Il est aujourd’hui démontré que la production des pêcheries de la Caraïbe – ce n’est pas qu’une réalité locale – diminue globalement depuis ces dernières années. Elle se situe à un niveau insuffisant par rapport à la demande de nos populations. Et cela bien que, de façon générale, nous ne consommions pas suffisamment de produits halieutiques frais et locaux. Les facteurs expliquant cette diminution sont nombreux, et quelquefois complexes. Le secteur de la pêche doit donc faire face à un immense défi : nourrir notre population tout en préservant nos ressources naturelles pour les générations futures. Nos actions en faveur de la pêche visent spécifiquement à : garantir la sécurité alimentaire, contribuer à la souveraineté alimentaire, maintenir le niveau de l’emploi. Nous le démontrerons sur le terrain…

S’agissant de notre précieuse dimension archipélagique, comment comptez-vous encourager la synergie d’actions pour une croissance durable entre les grandes îles du “continent” (Grande-Terre et Basse-Terre) et les “dépendances du Sud” (Marie-Galante, les Saintes, la Désirade), en proie à une double insularité souvent préjudiciable à l’emploi de proximité ?

Notre majorité régionale a, dès son arrivée, voulu marquer son attachement à l’équité territoriale en soulignant notre vision pour les îles. L’usage qui a voulu qu’on parle de “dépendances” marque précisément les limites d’un mode de pensée avec lequel nous avons définitivement rompu. Nos îles du Sud ne doivent plus jamais être les parents pauvres de l’action régionale. Pour nous, il s’agira, en pleine concertation avec tous les Guadeloupéens, d’engager nos îles dans une spirale vertueuse pour en faire des “territoires durables”.

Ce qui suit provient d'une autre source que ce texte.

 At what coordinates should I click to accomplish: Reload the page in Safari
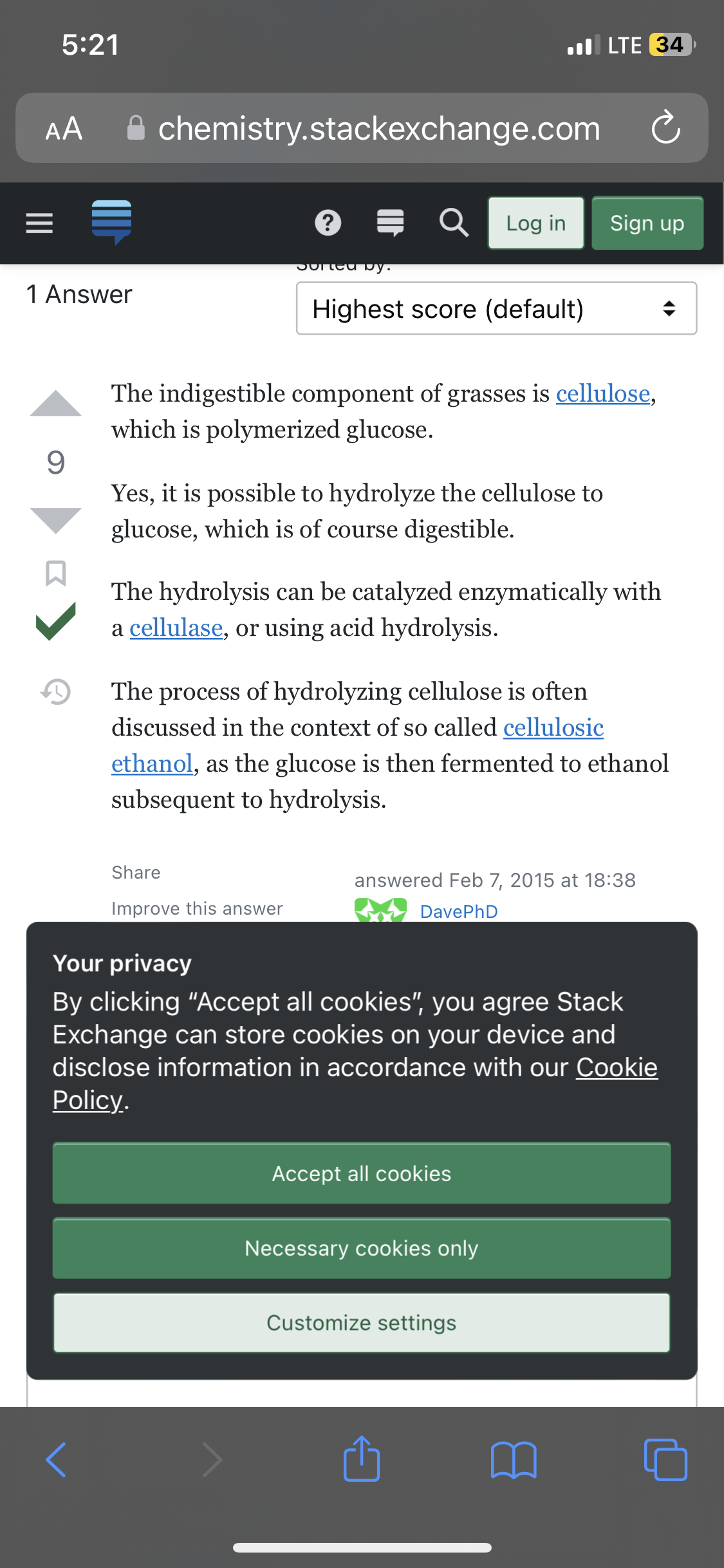pyautogui.click(x=665, y=127)
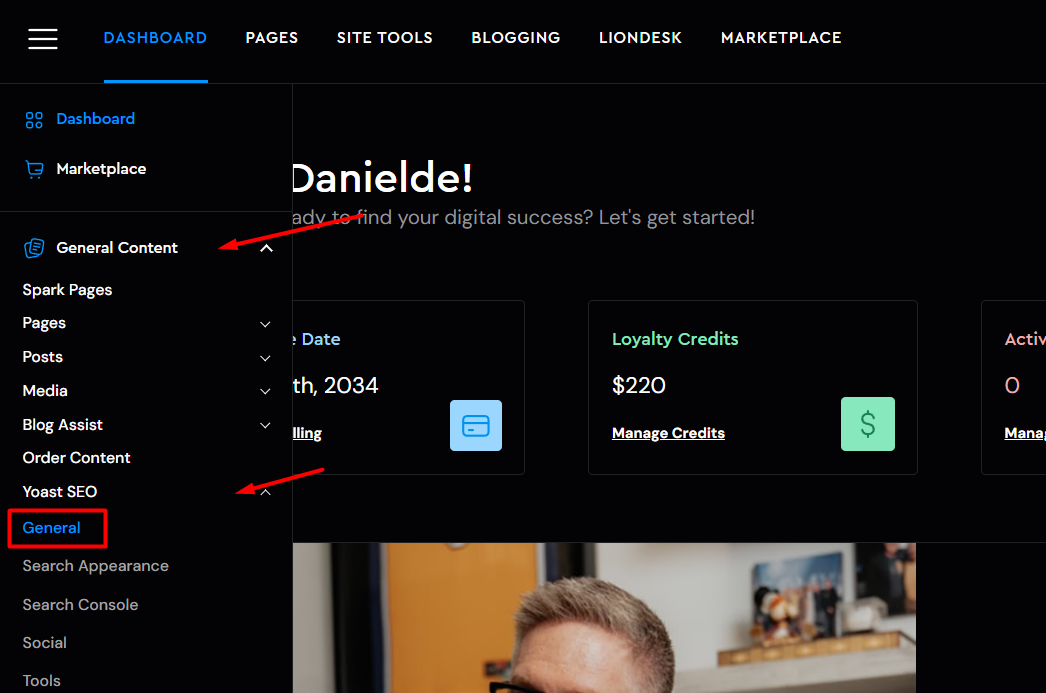Click the man's photo thumbnail

point(604,618)
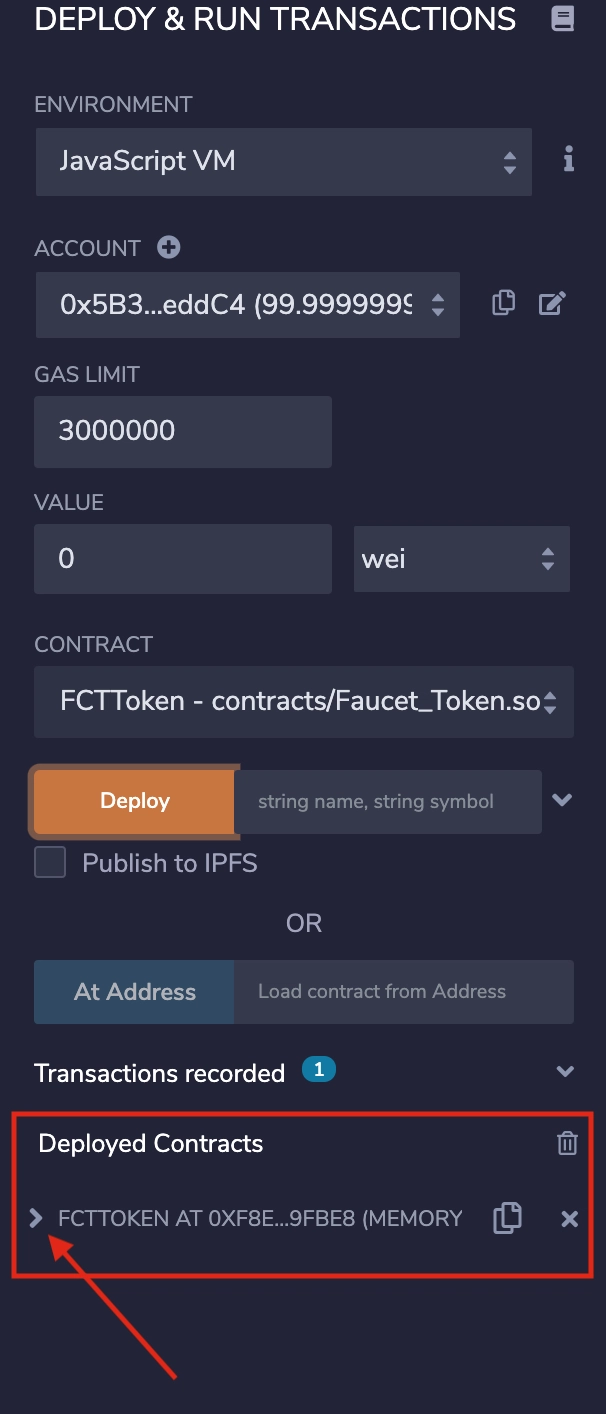The height and width of the screenshot is (1414, 606).
Task: Click the orange Deploy button
Action: click(134, 801)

Pour accompagner cette “croissance verte”, ce développement durable intégré, la montée en puissance de l’économie digitale, très sensible dans les communications mobiles, est déjà prise en compte par la Région Guadeloupe dans ses actions en faveur d’une transition numérique au service de tous. Dans quels domaines et pour quelles perspectives en matière de développement et d’emploi ?

Nous sommes, en effet, hautement convaincus qu’il faut favoriser l’émergence des usages numériques car ils peuvent contribuer efficacement à l’édification d’une société plus durable, plus solidaire.

La télé-médecine, la télé-assistance seront, dès demain, au service de nos aînés directement chez eux, à domicile !

Aujourd’hui déjà, nous communiquons avec nos proches, où qu’ils soient dans le monde. Cette proximité sans précédent est aussi une formidable opportunité pour faire connaître au monde entier nos produits, nos savoir-faire ou encore les joyaux de notre riche patrimoine culturel et naturel.

Demain, notre mobilité s’appuiera sur notre capacité à organiser, de manière cohérente, une offre de transport multimodale s’appuyant sur un flux continu d’informations géo-localisées, pouvant atteindre chaque usager.

Demain encore, notre énergie sera produite au niveau de chaque bâtiment et à partir de ressources endogènes qui, de plus, sont renouvelables. Là aussi, les réseaux numériques permettront un fonctionnement efficient et durable de notre mix énergétique.

Grâce à cette transition numérique et à ses multiples opportunités, nous pourrons créer des emplois durables et localisés en Guadeloupe.